Building on Community Ties

The New Orleans Citizen Participation Project provides the opportunity for neighborhoods to help shape city government decisions, priorities, and solutions to common problems.
The New Orleans Citizen Participation Project provides the opportunity for neighborhoods to help shape city government decisions, priorities, and solutions to common problems. Committee for a Better New Orleans and the New Orleans
Citizen Participation Project

Community participation and collaboration that is broad and inclusive, researchers report, is crucial for building regional capacity and results in governance suited to the preferences of a locale. Regions that have developed their economies in a collaborative way find that the deliberative process is effective in establishing and maintaining consensus and understanding of decisions. The process can thus result in greater transparency in governance as well as in innovation and growth in civic capacity and resilience.18

The importance of the configuration of this collaborative process is no more apparent than in the case of two Rust Belt cities struggling to recover from the long-term stress of manufacturing decline, as chronicled in Sean Safford’s Why the Garden Club Couldn’t Save Youngstown.
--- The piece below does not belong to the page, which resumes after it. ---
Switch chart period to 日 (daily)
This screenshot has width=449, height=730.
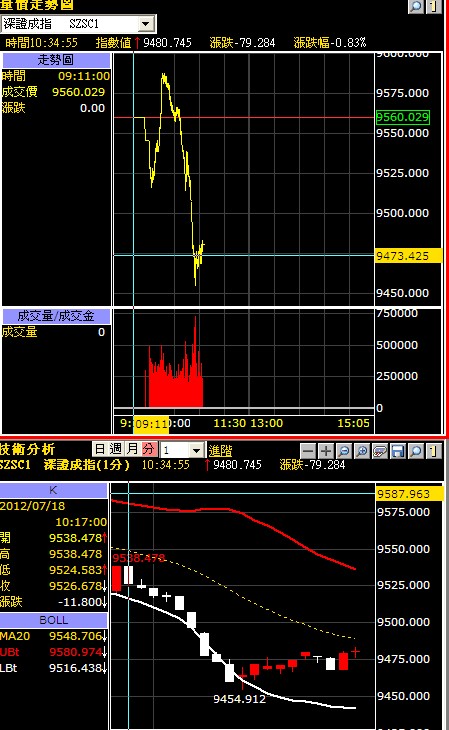tap(99, 449)
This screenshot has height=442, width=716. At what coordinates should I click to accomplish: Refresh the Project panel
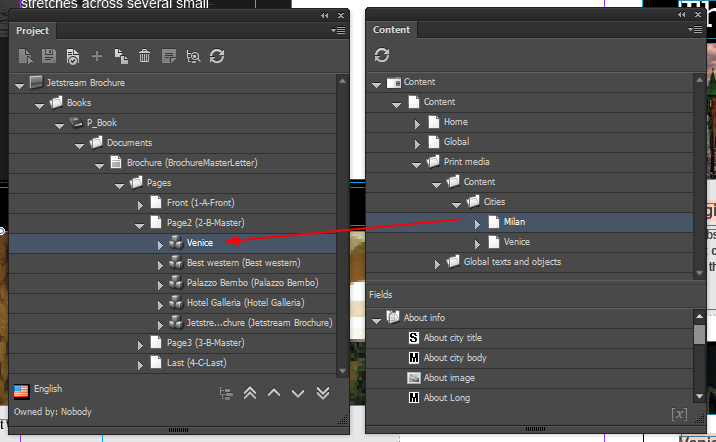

Safford, a fellow at the Massachusetts Institute of Technology, studied civic organizations in Allentown, Pennsylvania and Youngstown, Ohio that engaged in community problem solving in the 1970s and 1980s to address their communities’ economic decline. Safford found through rigorous comparative analysis that the effectiveness of these organizations’ efforts varied depending on the broader networks in which they were embedded.19 In Youngstown, which was less successful than Allentown at pulling out of economic decline, members of civic organizations such as the Red Cross or the Garden Club were unable to successfully work together for change because they were already well connected to one another in other social, civic, or economic roles (such as through clubs, churches, boards of directors, country clubs, or parent-teacher associations). Their close-knit, exclusive interactions tended to preserve the status quo and prevent the innovation that springs from exposure to new ideas and people with pertinent knowledge and competencies.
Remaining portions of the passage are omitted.